___ SOURCE MATERIAL ___
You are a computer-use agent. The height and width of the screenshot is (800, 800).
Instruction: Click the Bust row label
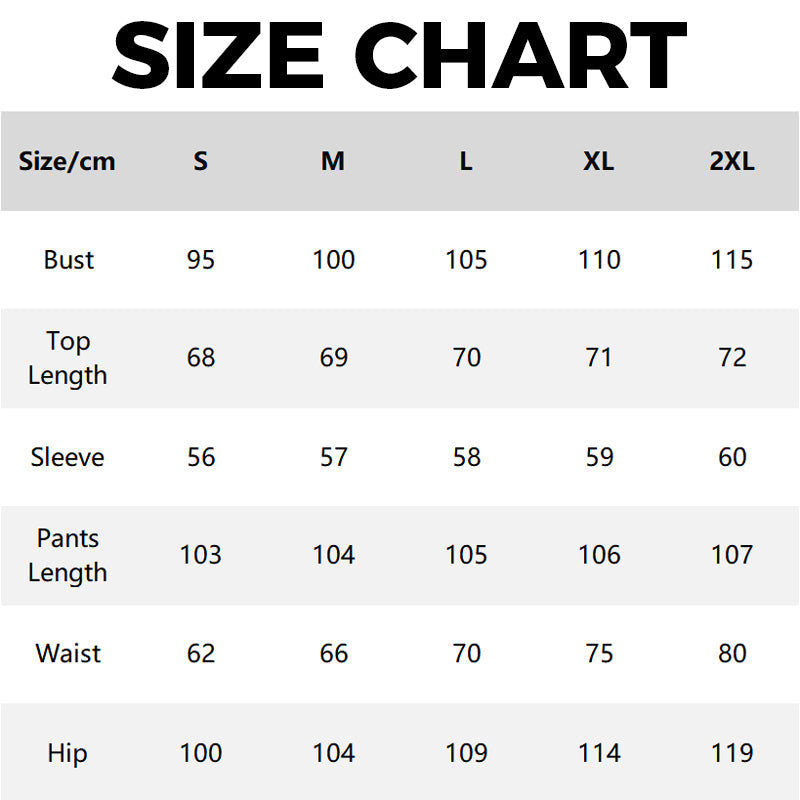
___
___ SOURCE MATERIAL ___
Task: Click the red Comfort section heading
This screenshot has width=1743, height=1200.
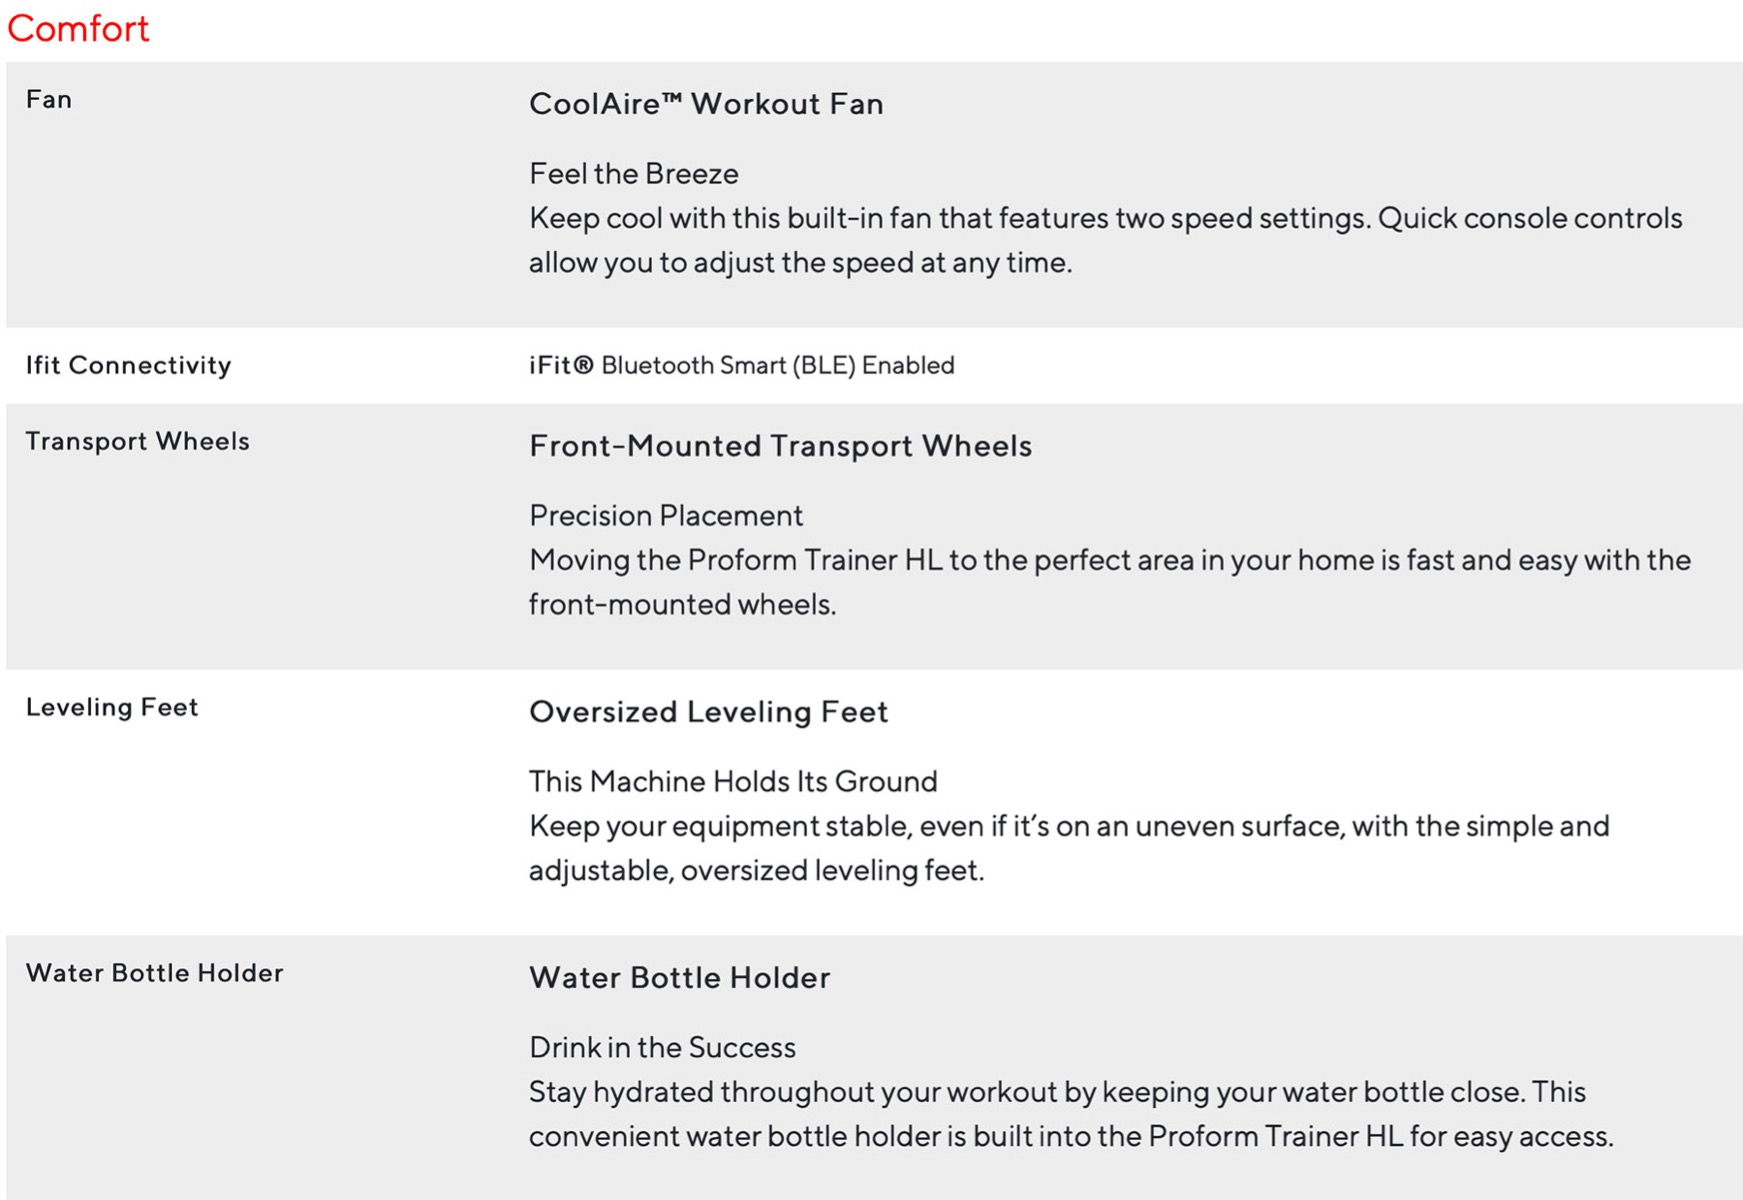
___
___ SOURCE MATERIAL ___
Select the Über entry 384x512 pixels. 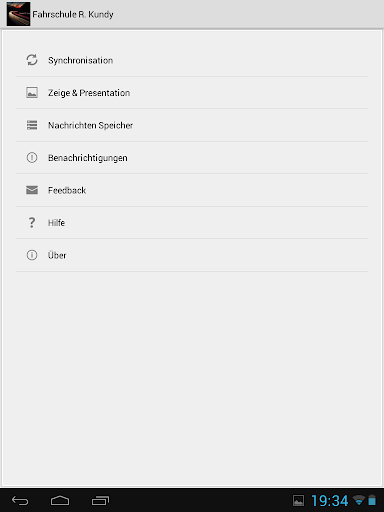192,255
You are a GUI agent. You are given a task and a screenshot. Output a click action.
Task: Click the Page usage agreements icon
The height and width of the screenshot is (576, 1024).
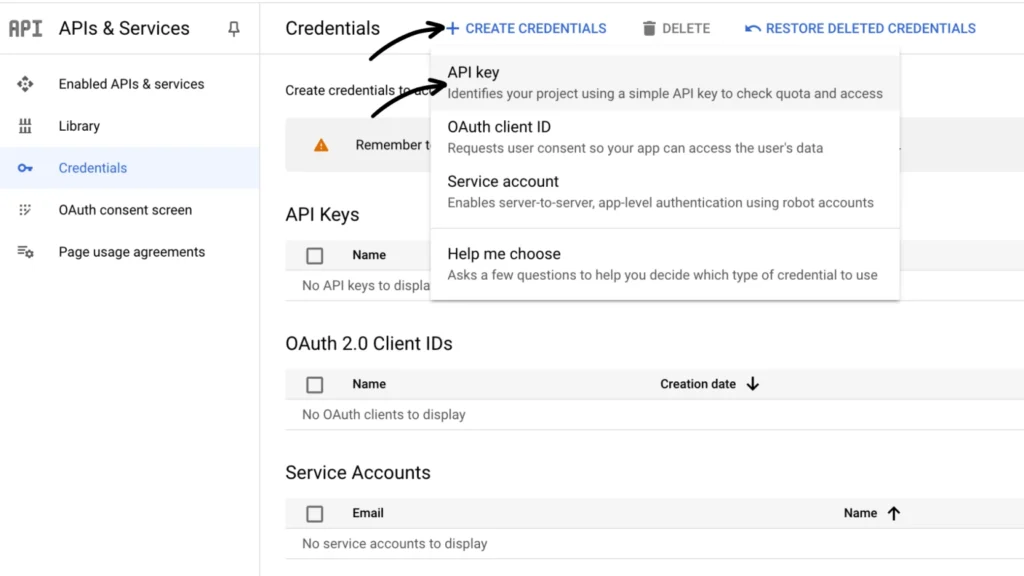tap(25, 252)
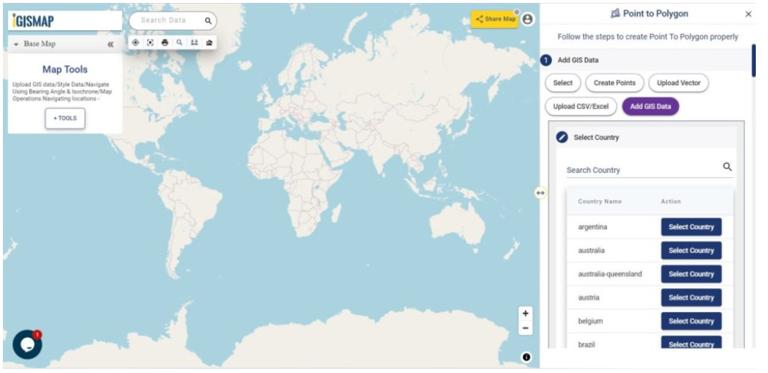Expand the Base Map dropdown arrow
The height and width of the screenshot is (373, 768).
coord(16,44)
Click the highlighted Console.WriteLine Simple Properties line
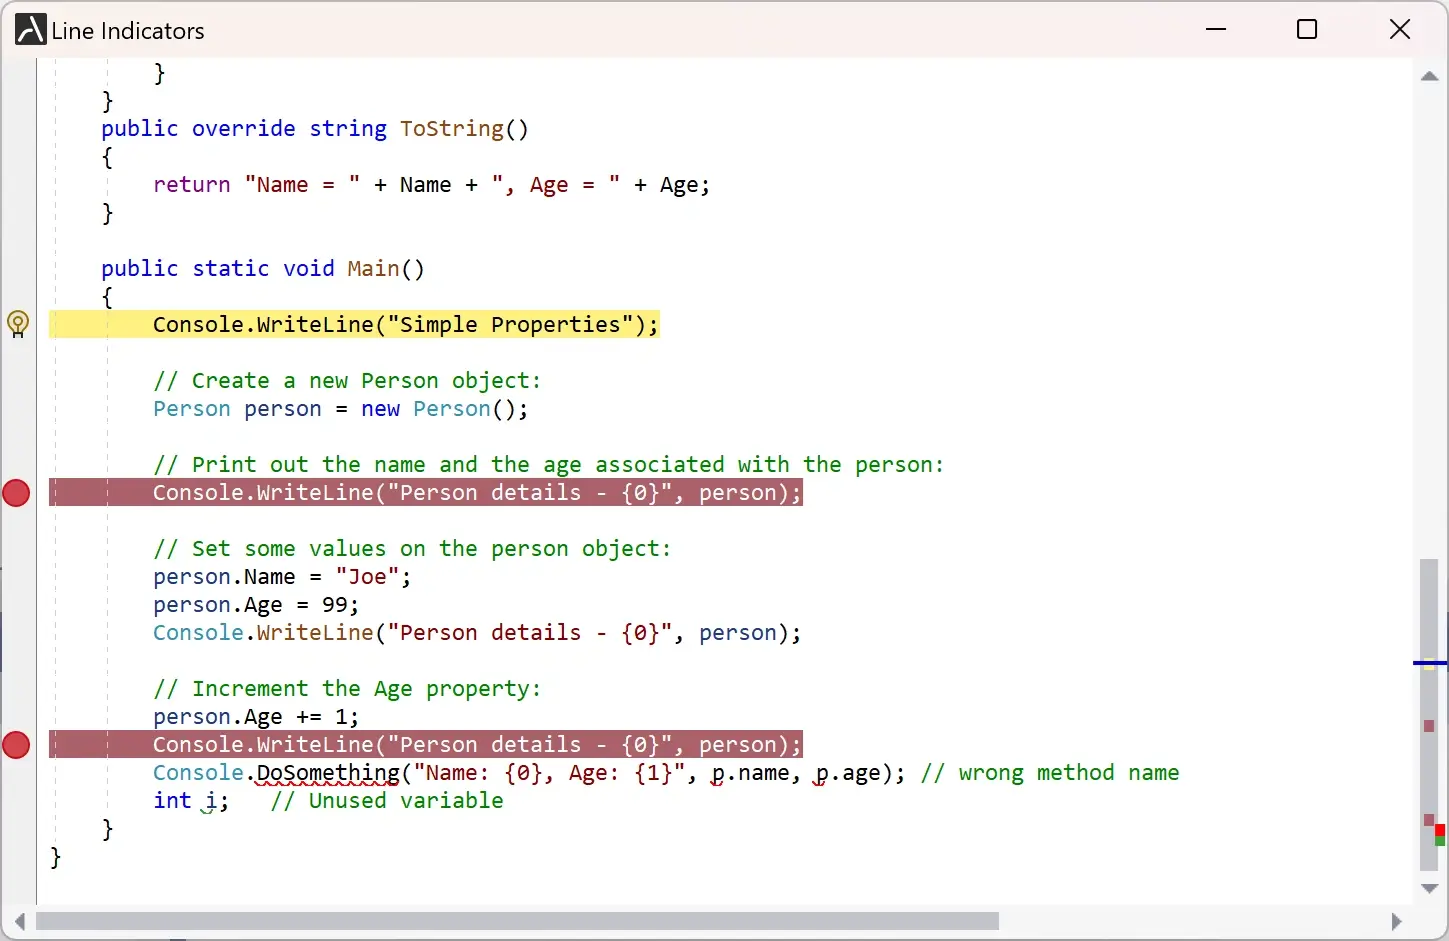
___
▶ **ASSIGNMENT**
In the entries above, find the line with "You are a computer-use" and the line with "Instruction: Click the Bust row label", then set down exactly those two and every line between them, nothing else.

▶ **ANSWER SECTION**
You are a computer-use agent. The height and width of the screenshot is (800, 800).
Instruction: Click the Bust row label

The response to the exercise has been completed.